### Work to complete
Copy the records from the first line through the line that contains "10 listopada 2016 (126, 2307)", keeping the text of every line, and increase each coordinate in the answers by 64.

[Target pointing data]
--- Begin ---

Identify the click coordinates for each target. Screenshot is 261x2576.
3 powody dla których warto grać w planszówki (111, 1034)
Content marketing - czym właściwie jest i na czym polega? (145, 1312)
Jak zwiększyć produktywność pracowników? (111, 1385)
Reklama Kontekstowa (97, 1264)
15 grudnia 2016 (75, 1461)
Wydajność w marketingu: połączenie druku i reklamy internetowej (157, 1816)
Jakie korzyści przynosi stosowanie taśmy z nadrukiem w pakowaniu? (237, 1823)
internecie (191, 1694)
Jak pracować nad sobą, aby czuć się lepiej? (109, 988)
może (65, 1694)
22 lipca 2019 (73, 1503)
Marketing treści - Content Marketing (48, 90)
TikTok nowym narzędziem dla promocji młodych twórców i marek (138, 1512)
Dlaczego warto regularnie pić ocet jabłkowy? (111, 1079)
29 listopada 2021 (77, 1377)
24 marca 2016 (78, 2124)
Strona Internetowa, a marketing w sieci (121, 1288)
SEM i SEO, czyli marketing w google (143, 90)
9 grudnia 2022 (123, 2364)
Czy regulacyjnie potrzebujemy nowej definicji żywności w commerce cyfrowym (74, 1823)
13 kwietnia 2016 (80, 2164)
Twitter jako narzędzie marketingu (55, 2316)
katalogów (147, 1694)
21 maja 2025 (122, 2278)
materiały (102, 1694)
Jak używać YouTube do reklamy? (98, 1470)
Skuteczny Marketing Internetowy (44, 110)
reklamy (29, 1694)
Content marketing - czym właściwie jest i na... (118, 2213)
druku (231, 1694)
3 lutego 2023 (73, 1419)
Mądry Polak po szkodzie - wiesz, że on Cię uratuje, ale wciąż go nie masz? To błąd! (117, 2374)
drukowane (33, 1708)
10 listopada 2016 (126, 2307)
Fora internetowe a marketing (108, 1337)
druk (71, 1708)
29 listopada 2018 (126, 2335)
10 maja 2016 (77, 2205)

--- End ---

### Written response
Identify the click coordinates for each target. Screenshot is 261x2576.
3 powody dla których warto grać w planszówki (175, 1098)
Content marketing - czym właściwie jest i na czym polega? (209, 1376)
Jak zwiększyć produktywność pracowników? (175, 1449)
Reklama Kontekstowa (161, 1328)
15 grudnia 2016 (139, 1525)
Wydajność w marketingu: połączenie druku i reklamy internetowej (221, 1880)
Jakie korzyści przynosi stosowanie taśmy z nadrukiem w pakowaniu? (301, 1887)
internecie (255, 1758)
Jak pracować nad sobą, aby czuć się lepiej? (173, 1052)
może (129, 1758)
22 lipca 2019 (137, 1567)
Marketing treści - Content Marketing (112, 154)
TikTok nowym narzędziem dla promocji młodych twórców i marek (202, 1576)
Dlaczego warto regularnie pić ocet jabłkowy? (175, 1143)
29 listopada 2021 (141, 1441)
24 marca 2016 (142, 2188)
Strona Internetowa, a marketing w sieci (185, 1352)
SEM i SEO, czyli marketing w google (207, 154)
9 grudnia 2022 (187, 2428)
Czy regulacyjnie potrzebujemy nowej definicji żywności w commerce cyfrowym (138, 1887)
13 kwietnia 2016 (144, 2228)
Twitter jako narzędzie marketingu (119, 2380)
katalogów (211, 1758)
21 maja 2025 (186, 2342)
materiały (166, 1758)
Jak używać YouTube do reklamy? (162, 1534)
Skuteczny Marketing Internetowy (108, 174)
reklamy (93, 1758)
Content marketing - czym właściwie jest i na... (182, 2277)
druku (295, 1758)
3 lutego 2023 (137, 1483)
Mądry Polak po szkodzie - wiesz, że on Cię uratuje, ale wciąż go nie masz? To błąd! (181, 2438)
drukowane (97, 1772)
10 listopada 2016 (190, 2371)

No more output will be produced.